Le saut en lui-même m’a fait l’effet d’un mauvais trip xtc alors que j’étais ivre, suivi d’un mal de tête insensé, comme si j’avais foncé dans un mur à toute vitesse de sprint. Pas une sensation extraordinaire, comme certains d’entre vous peuvent l’imaginer.
Je me suis réveillé dans mon sous-sol couvert de mon propre vomi. L’odeur était insupportable, mais je savais que le saut avait fonctionné.

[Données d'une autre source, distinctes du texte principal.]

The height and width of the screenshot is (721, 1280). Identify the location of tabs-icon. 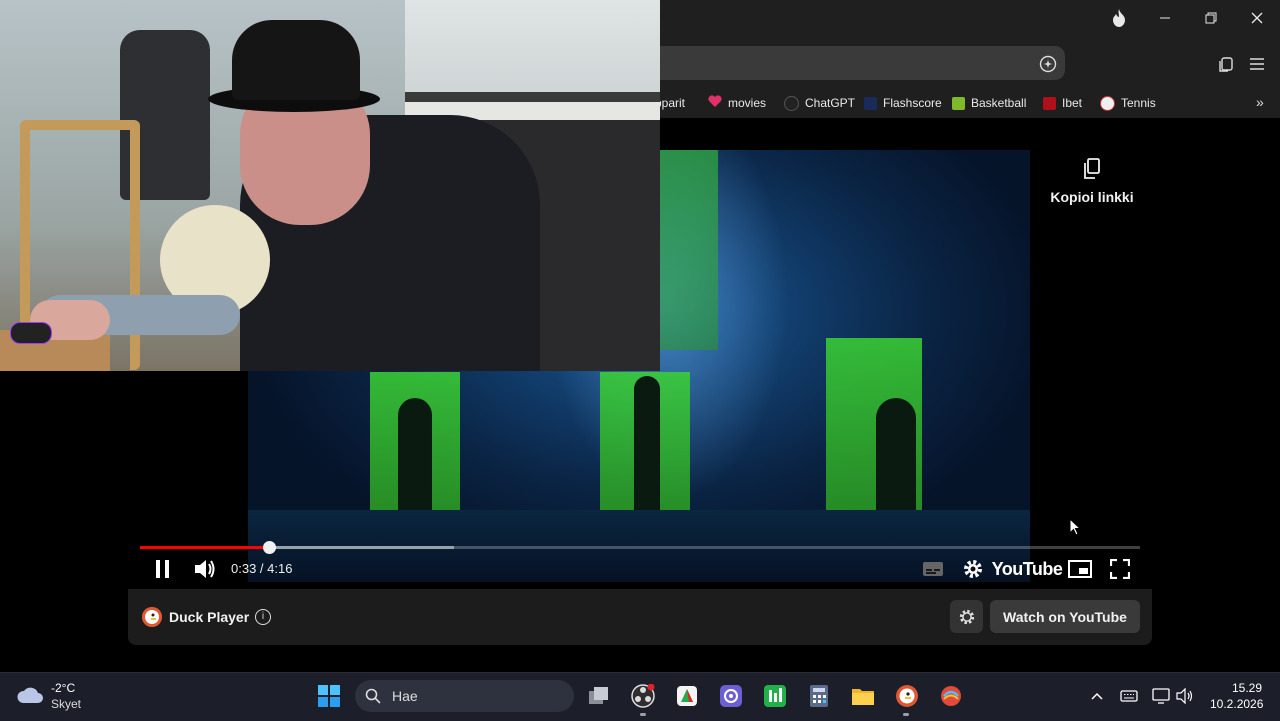
(1226, 64).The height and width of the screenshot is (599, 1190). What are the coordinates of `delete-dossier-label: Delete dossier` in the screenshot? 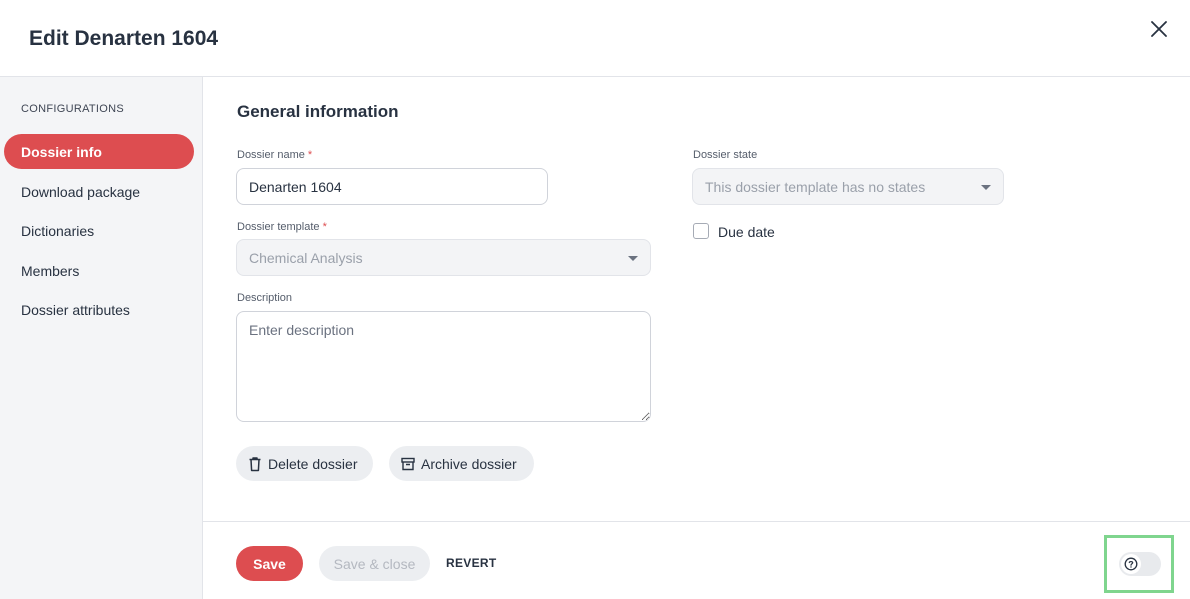 It's located at (313, 464).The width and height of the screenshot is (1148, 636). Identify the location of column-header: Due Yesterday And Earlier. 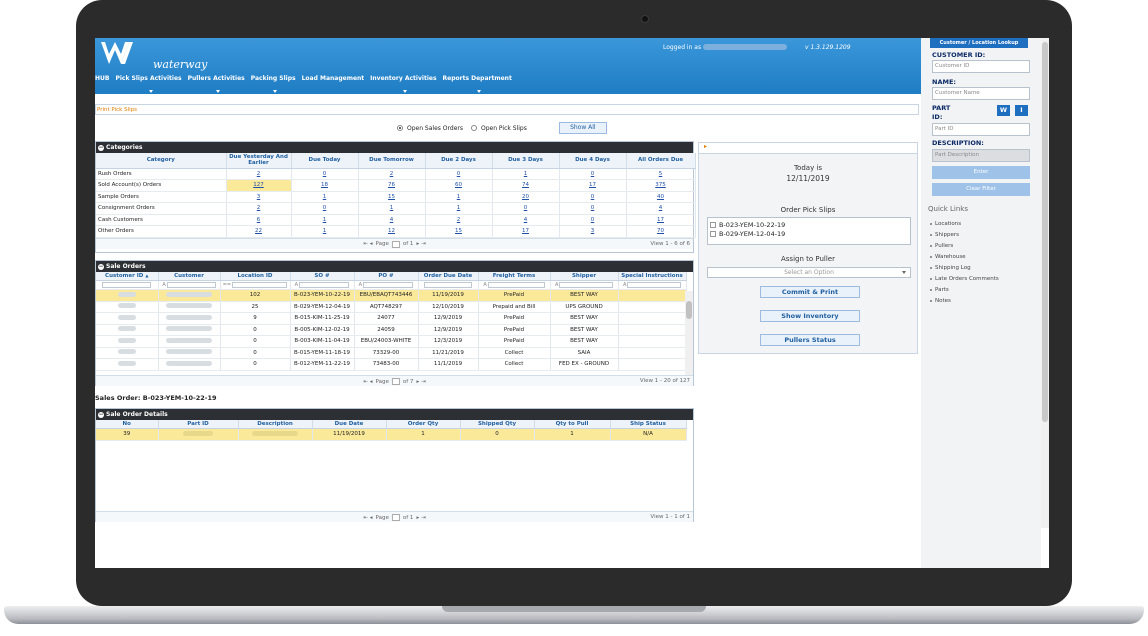
(259, 161).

C’était bien mon sous-sol où j’étudiais les réalités alternatives depuis 2 ans, mais tout mon équipement avait disparu. Il n’y avait même pas de table, juste quelques vieux cartons. Ma théorie devait être correcte, car l’endroit où j’ai initié le saut était le même que celui où je me suis retrouvé dans la dimension alternative.
Avec le recul, sauter dans mon sous-sol était un plan terrible. Vous voyez, apparemment, dans cette réalité, Sarah et moi avons décidé de sceller le sous-sol à cause d’un problème de moisissure causé par un défaut du système de régulation de l’humidité. L’escalier a disparu, et le trou où se trouvait la porte a été rempli de béton. J’ai peur que personne n’entende mes cris. Après tout, j’ai construit ce sous-sol pour qu’il soit insonorisé.